# Source extract:
---

Last week we discussed the conclusions of an IFPRI (International Food Policy Research Institute) Research Monograph, Re­flections on the Global Food Crisis: How did it happen? How has it hurt? And how can we prevent the next one?, by Derek Headey and Shenggen Fan on the causes of the recent rapid change in crop prices. Headey and Fan argued that three primary causes of the jump in prices are: 1) demand for biofuels, 2) the decline of the US dollar and the concomitant rise in oil prices, and 3) “the influx of foreign exchange reserves for energy-exporting countries significantly [strengthening] their demand for US cereals.”
 
 
 
 
This week we want to look at three of the potential causes that they eliminated: 1) growing demand for grain fed meat by an increasing middle class in China and India, 2) a global decline in the per capita production of grain during the prior period, and 3) a decline in the world stock of grain; and one of the policy conclusions that they mentioned—the need for a grain reserve to stabilize supplies.
 
 
 
 
 
A decade and one-half ago, as the 1996 Farm Bill was being debated, optimism was in the air as the USDA (United States Department of Agriculture), and the CBO (Congressional Budget Office), among others, projected that ever-increasing imports of corn by China would ensure continuance of the relatively high corn prices experienced at the time. Those ever-increasing Chinese corn imports, we were told, would be needed to provide animal feed to produce the meat that a growing middle class would be demanding.
 
 
 
 
 
But those mid-to-late 1990s’ predictions proved false. Instead of importing corn, China became an important net exporter of corn, exporting even more corn during that period than it had been predicted to import. That reality contributed considerably to the collapse in corn and other grain prices in the late nineties and early 2000s, which lead to the massive emergency payments to farmers during that time.

---

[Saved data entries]

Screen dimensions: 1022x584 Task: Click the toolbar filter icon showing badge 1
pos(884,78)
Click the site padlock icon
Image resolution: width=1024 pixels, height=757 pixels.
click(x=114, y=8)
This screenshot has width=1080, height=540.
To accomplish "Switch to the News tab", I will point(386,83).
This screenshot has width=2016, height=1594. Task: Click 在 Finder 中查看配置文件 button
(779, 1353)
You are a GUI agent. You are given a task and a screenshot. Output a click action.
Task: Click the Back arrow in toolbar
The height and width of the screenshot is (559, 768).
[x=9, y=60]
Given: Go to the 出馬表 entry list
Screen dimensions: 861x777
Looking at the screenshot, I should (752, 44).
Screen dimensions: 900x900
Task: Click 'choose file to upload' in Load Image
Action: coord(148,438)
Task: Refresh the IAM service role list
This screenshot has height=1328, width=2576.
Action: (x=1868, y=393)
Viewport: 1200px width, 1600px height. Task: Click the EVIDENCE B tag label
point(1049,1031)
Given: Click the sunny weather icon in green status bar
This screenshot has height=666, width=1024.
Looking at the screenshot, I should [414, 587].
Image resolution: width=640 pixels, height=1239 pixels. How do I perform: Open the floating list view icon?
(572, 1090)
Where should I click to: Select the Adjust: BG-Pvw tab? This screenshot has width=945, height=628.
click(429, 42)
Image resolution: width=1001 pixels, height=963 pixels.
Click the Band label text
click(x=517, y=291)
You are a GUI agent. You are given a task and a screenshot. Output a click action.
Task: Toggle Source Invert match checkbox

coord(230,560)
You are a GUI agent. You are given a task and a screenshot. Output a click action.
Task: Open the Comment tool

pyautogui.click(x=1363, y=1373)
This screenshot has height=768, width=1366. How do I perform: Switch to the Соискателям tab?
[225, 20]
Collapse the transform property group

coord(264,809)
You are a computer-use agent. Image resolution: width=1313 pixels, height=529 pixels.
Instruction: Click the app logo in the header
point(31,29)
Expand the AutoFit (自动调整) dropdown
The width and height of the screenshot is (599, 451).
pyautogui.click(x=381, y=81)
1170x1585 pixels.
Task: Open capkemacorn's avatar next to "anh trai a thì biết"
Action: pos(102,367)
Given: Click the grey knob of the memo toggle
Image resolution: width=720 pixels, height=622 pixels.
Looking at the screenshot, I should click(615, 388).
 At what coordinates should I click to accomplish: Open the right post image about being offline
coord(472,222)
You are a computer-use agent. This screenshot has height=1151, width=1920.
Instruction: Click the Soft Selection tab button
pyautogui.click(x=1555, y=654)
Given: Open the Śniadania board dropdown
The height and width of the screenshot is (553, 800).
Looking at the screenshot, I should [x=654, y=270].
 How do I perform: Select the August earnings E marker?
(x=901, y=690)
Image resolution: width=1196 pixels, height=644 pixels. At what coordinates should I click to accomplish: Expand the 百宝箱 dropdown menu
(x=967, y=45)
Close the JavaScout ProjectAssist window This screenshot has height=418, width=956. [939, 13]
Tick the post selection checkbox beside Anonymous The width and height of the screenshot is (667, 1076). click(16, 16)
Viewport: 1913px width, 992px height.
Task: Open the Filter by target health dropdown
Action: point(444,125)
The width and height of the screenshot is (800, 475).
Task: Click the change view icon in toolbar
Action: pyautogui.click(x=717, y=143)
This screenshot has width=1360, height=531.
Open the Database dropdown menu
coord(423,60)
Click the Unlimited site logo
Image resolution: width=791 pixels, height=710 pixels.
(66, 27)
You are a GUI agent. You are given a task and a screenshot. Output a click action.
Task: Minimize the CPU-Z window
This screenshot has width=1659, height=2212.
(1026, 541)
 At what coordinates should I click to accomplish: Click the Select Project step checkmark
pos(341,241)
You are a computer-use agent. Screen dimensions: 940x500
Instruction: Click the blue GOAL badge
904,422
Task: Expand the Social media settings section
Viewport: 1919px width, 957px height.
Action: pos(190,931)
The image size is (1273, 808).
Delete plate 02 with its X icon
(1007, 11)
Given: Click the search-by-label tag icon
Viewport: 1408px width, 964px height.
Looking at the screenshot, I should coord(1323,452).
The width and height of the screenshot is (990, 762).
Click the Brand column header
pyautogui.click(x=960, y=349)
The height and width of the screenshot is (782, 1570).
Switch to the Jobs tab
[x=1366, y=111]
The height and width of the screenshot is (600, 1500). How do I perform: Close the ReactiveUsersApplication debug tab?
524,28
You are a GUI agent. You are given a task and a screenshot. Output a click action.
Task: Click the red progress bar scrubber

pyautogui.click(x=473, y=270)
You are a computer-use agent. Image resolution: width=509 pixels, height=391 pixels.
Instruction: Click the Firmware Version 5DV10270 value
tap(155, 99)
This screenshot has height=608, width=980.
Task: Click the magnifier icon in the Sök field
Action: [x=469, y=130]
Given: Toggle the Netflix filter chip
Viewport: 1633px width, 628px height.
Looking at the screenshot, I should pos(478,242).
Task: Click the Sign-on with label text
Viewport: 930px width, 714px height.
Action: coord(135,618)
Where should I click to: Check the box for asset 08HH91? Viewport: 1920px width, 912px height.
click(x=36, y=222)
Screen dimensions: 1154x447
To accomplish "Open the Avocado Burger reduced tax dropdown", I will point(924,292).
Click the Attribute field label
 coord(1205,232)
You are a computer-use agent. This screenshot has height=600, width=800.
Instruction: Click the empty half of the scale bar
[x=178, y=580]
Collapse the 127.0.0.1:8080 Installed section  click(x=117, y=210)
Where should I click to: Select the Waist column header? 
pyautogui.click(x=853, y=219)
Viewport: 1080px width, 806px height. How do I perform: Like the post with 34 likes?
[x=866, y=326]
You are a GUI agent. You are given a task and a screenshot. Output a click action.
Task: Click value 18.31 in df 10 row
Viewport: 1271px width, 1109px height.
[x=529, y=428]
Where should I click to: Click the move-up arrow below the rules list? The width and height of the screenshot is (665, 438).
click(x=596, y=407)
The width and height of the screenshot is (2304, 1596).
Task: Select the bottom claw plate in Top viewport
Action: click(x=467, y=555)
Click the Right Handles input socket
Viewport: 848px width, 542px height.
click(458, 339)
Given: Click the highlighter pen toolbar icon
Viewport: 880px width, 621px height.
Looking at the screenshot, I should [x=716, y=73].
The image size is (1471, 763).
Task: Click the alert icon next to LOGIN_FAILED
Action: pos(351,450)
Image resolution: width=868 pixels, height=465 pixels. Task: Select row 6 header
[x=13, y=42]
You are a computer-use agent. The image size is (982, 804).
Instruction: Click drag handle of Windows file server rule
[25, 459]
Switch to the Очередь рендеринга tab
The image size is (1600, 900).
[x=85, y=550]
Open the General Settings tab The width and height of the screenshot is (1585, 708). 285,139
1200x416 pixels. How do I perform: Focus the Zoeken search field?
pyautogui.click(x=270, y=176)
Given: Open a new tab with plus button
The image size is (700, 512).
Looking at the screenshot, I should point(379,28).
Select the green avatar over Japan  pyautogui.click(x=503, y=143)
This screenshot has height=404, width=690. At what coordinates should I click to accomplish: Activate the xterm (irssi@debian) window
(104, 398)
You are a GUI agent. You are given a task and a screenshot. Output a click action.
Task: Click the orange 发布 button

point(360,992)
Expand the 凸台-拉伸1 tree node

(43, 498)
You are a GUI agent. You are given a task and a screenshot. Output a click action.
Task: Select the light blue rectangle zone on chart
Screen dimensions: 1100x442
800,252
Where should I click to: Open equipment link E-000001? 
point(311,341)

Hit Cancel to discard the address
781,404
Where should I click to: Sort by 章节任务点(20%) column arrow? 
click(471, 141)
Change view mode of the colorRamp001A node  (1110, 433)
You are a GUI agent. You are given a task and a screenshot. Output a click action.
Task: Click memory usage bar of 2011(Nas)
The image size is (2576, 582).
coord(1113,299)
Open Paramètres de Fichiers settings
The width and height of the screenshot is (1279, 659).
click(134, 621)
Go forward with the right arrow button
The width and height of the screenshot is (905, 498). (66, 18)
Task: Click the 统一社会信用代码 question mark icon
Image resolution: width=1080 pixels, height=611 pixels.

---

# Problem set:
(1) Can you write out the passage on the global food crisis word for word, between "A decade and" and "would be demanding.", inclusive?
(2) In the saved data rows, can you give again, unchanged, the lines between the one holding "Tick the post" and the one holding "Action: point(444,125)", inclusive?

# Answers to the exercises:
(1)
A decade and one-half ago, as the 1996 Farm Bill was being debated, optimism was in the air as the USDA (United States Department of Agriculture), and the CBO (Congressional Budget Office), among others, projected that ever-increasing imports of corn by China would ensure continuance of the relatively high corn prices experienced at the time. Those ever-increasing Chinese corn imports, we were told, would be needed to provide animal feed to produce the meat that a growing middle class would be demanding.

(2)
Tick the post selection checkbox beside Anonymous The width and height of the screenshot is (667, 1076). click(16, 16)
Viewport: 1913px width, 992px height.
Task: Open the Filter by target health dropdown
Action: point(444,125)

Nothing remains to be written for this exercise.